◆ DATA FOR THE TASK:

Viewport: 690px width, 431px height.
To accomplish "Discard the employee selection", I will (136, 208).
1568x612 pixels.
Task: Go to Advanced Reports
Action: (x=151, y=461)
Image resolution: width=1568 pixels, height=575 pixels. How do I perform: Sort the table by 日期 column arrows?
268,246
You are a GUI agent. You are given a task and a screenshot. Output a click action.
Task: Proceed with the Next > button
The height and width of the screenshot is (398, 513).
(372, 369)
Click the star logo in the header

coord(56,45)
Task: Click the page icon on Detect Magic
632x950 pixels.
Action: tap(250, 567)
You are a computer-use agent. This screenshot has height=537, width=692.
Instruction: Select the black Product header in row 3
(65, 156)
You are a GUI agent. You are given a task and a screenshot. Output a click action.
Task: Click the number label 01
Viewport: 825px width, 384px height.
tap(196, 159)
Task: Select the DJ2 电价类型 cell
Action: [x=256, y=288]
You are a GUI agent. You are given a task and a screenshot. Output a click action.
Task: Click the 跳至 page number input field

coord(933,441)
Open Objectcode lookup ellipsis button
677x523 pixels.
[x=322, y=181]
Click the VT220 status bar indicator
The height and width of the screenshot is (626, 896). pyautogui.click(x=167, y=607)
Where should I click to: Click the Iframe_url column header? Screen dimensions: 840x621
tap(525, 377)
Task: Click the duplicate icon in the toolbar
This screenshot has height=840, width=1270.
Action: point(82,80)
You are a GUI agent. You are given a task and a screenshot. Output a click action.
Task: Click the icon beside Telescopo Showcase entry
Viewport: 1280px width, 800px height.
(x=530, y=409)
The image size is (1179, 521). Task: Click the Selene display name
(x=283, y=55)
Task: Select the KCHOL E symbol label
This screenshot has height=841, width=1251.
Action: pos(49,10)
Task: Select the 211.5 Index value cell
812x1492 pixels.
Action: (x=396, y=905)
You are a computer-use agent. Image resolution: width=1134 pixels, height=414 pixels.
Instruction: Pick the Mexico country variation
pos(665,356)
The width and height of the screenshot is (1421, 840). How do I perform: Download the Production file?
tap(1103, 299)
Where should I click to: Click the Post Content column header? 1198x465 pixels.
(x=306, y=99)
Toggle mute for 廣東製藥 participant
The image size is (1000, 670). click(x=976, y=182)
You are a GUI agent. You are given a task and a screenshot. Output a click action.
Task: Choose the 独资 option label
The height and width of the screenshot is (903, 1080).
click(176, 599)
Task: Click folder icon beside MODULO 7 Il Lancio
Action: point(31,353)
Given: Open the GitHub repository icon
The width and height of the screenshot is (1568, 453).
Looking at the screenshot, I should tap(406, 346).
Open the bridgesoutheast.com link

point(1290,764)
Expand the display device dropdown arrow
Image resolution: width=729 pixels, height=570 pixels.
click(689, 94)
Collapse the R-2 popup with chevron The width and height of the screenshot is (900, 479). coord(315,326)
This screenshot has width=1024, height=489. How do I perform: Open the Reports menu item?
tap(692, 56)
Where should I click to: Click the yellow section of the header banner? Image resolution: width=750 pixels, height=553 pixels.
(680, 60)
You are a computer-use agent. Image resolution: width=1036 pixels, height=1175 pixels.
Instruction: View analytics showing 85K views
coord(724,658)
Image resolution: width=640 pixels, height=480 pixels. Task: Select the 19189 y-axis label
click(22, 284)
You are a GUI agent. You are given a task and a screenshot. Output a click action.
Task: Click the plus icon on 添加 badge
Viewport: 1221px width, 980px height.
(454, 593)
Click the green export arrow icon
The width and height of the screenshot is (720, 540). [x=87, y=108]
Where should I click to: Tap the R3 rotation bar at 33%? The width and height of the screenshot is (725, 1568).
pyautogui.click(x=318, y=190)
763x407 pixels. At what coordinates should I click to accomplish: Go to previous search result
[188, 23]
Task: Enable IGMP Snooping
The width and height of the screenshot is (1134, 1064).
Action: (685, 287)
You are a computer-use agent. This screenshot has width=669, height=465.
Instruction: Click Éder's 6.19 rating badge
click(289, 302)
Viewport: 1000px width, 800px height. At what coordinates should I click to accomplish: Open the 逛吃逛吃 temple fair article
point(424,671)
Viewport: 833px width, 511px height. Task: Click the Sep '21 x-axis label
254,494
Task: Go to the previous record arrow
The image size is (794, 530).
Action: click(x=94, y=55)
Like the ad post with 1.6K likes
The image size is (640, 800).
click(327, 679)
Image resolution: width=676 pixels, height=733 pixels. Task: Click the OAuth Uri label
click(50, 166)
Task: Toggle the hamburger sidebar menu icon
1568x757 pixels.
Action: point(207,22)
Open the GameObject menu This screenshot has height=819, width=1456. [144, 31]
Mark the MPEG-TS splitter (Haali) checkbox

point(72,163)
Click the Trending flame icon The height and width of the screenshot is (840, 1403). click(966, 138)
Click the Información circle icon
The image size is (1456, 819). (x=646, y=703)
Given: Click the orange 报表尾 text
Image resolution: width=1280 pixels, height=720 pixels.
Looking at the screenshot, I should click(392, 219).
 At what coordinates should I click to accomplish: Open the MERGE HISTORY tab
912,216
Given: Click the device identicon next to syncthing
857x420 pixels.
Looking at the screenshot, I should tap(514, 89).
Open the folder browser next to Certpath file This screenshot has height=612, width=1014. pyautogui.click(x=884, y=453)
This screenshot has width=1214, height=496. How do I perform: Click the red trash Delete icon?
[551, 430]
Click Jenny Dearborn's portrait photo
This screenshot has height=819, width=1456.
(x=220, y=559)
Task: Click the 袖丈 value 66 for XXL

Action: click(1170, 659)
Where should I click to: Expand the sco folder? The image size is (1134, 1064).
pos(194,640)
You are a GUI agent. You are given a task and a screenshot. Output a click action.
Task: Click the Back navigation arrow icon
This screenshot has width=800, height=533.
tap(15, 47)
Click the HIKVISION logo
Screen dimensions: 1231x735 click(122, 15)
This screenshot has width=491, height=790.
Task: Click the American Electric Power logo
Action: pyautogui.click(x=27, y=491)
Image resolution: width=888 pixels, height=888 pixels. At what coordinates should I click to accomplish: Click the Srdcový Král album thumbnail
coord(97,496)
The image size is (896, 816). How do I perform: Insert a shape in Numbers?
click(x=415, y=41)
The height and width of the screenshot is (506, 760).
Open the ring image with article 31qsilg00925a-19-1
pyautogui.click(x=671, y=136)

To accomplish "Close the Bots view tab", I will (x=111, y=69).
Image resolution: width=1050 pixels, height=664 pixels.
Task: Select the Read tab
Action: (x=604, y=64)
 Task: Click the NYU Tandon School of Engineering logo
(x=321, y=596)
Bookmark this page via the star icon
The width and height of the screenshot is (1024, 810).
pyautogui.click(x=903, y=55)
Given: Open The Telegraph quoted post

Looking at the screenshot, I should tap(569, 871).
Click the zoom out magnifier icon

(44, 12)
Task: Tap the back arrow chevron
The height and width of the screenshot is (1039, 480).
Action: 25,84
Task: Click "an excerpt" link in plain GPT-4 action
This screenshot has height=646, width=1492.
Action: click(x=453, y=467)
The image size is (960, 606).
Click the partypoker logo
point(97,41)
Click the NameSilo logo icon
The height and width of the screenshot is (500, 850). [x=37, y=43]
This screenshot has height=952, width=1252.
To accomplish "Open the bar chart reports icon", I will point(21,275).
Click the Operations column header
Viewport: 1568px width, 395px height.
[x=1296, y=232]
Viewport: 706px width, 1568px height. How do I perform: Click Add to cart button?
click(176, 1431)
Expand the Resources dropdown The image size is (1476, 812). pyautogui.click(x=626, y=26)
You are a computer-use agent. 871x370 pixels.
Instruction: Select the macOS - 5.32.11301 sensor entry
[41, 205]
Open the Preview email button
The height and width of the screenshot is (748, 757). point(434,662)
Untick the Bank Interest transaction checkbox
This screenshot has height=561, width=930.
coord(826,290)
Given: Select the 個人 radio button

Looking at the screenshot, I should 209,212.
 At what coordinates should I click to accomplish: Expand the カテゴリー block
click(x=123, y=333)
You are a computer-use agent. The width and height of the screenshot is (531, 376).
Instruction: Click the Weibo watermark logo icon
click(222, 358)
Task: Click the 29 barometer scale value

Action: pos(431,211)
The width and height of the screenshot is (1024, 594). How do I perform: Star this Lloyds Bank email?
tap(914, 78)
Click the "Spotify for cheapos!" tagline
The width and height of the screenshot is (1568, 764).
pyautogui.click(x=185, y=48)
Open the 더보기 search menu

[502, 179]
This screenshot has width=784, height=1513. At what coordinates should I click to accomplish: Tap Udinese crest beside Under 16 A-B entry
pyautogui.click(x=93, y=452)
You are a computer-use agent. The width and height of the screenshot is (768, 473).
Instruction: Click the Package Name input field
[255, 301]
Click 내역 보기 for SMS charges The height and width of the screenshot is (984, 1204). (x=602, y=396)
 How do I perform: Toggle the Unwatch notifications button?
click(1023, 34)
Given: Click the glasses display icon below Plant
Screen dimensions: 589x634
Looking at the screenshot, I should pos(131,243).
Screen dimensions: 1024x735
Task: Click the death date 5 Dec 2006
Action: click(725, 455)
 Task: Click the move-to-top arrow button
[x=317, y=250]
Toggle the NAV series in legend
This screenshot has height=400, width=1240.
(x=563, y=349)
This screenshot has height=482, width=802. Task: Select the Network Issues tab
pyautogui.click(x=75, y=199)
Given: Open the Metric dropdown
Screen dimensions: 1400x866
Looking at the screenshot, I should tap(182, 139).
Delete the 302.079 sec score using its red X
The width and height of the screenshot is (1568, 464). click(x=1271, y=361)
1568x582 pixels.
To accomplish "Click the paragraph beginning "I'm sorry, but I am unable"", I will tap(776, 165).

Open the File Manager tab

◆ AIM OF THE TASK: Pull out each line above that contains the string "axis", treating uppercase and lowercase letters as different.

◆ ANSWER TO THE TASK:
Image resolution: width=640 pixels, height=480 pixels. Task: Select the 19189 y-axis label
Viewport: 833px width, 511px height. Task: Click the Sep '21 x-axis label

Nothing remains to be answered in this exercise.